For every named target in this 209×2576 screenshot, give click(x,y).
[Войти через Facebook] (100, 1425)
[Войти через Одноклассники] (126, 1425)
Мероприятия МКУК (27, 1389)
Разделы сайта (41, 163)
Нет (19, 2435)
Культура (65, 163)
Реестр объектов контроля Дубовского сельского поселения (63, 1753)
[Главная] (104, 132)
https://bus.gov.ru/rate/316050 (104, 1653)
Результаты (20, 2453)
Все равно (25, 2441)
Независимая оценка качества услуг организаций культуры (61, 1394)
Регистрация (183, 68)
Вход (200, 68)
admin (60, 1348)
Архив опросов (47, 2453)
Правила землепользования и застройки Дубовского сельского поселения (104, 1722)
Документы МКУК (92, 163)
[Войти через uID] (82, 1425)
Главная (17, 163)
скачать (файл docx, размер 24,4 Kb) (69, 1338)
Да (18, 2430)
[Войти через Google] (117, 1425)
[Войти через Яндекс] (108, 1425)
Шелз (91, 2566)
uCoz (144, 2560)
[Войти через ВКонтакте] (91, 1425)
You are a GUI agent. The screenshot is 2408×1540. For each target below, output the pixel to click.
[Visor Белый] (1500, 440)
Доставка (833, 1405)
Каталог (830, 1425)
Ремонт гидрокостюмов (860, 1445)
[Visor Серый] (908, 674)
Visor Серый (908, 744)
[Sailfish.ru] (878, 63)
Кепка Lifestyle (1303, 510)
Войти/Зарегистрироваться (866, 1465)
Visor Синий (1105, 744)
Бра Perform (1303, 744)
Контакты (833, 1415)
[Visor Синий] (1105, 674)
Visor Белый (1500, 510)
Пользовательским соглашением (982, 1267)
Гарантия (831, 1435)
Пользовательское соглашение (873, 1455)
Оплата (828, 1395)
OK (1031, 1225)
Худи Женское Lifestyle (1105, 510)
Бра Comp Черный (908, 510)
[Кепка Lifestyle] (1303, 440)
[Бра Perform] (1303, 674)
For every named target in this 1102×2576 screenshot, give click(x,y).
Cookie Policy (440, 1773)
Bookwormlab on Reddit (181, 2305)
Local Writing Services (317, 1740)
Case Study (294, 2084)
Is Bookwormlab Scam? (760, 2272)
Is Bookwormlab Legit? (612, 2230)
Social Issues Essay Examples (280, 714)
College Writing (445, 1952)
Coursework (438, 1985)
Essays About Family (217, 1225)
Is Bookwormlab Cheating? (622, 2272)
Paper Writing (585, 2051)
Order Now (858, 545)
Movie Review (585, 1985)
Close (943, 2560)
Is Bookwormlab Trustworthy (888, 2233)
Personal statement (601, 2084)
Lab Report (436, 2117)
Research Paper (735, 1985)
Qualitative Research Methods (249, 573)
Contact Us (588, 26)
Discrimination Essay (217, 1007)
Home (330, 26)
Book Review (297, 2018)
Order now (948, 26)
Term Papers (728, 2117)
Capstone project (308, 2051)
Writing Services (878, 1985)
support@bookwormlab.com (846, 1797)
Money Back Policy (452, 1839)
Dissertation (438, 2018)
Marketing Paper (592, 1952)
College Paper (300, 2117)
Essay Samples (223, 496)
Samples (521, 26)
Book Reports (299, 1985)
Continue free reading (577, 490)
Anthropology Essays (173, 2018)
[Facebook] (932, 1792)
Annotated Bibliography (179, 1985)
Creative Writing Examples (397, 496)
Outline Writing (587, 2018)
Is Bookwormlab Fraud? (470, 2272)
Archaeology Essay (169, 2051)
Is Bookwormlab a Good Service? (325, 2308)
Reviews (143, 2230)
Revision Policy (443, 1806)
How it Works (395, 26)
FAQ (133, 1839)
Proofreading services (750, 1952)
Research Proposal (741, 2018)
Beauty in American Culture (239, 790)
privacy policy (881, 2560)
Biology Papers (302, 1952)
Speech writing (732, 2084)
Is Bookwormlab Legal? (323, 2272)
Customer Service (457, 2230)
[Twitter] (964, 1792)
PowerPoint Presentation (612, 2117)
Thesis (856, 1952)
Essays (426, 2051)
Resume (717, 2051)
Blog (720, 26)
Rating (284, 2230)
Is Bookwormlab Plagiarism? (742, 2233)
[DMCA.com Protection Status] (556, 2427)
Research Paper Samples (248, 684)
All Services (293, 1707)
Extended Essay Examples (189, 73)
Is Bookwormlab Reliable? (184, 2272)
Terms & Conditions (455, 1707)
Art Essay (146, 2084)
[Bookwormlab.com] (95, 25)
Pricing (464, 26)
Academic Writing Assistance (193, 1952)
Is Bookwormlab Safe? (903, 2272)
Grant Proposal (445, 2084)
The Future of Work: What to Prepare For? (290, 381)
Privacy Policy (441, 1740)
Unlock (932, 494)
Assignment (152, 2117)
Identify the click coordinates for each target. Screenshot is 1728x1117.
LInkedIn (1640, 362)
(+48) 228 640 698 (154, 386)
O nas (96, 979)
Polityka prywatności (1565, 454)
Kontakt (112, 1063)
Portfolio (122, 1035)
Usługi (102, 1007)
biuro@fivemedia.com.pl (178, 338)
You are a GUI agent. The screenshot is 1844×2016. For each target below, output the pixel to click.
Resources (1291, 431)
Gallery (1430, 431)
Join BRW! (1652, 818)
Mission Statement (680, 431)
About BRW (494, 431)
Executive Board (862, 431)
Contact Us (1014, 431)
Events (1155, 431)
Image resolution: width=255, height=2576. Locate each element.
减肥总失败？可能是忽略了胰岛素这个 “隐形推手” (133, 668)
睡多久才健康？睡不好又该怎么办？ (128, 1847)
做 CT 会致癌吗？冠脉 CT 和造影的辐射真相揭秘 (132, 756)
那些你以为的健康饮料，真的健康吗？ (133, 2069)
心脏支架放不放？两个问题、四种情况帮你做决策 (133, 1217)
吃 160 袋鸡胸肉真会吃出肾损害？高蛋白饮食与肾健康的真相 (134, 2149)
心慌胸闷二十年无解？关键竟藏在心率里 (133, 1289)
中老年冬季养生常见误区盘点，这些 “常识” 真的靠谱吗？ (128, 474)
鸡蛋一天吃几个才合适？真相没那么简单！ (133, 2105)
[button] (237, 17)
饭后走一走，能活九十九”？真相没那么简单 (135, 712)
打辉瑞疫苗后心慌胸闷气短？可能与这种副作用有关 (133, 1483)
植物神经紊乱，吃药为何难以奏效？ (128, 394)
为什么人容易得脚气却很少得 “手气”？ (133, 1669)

____________________

Exercise ▸
Search the listing above for the lines with "Local Writing Services (317, 1740)" and "Close (943, 2560)", then output those lines and all lines between them exactly.

Completed task ▸
Local Writing Services (317, 1740)
Case Study (294, 2084)
Is Bookwormlab Scam? (760, 2272)
Is Bookwormlab Legit? (612, 2230)
Social Issues Essay Examples (280, 714)
College Writing (445, 1952)
Coursework (438, 1985)
Essays About Family (217, 1225)
Is Bookwormlab Cheating? (622, 2272)
Paper Writing (585, 2051)
Order Now (858, 545)
Movie Review (585, 1985)
Close (943, 2560)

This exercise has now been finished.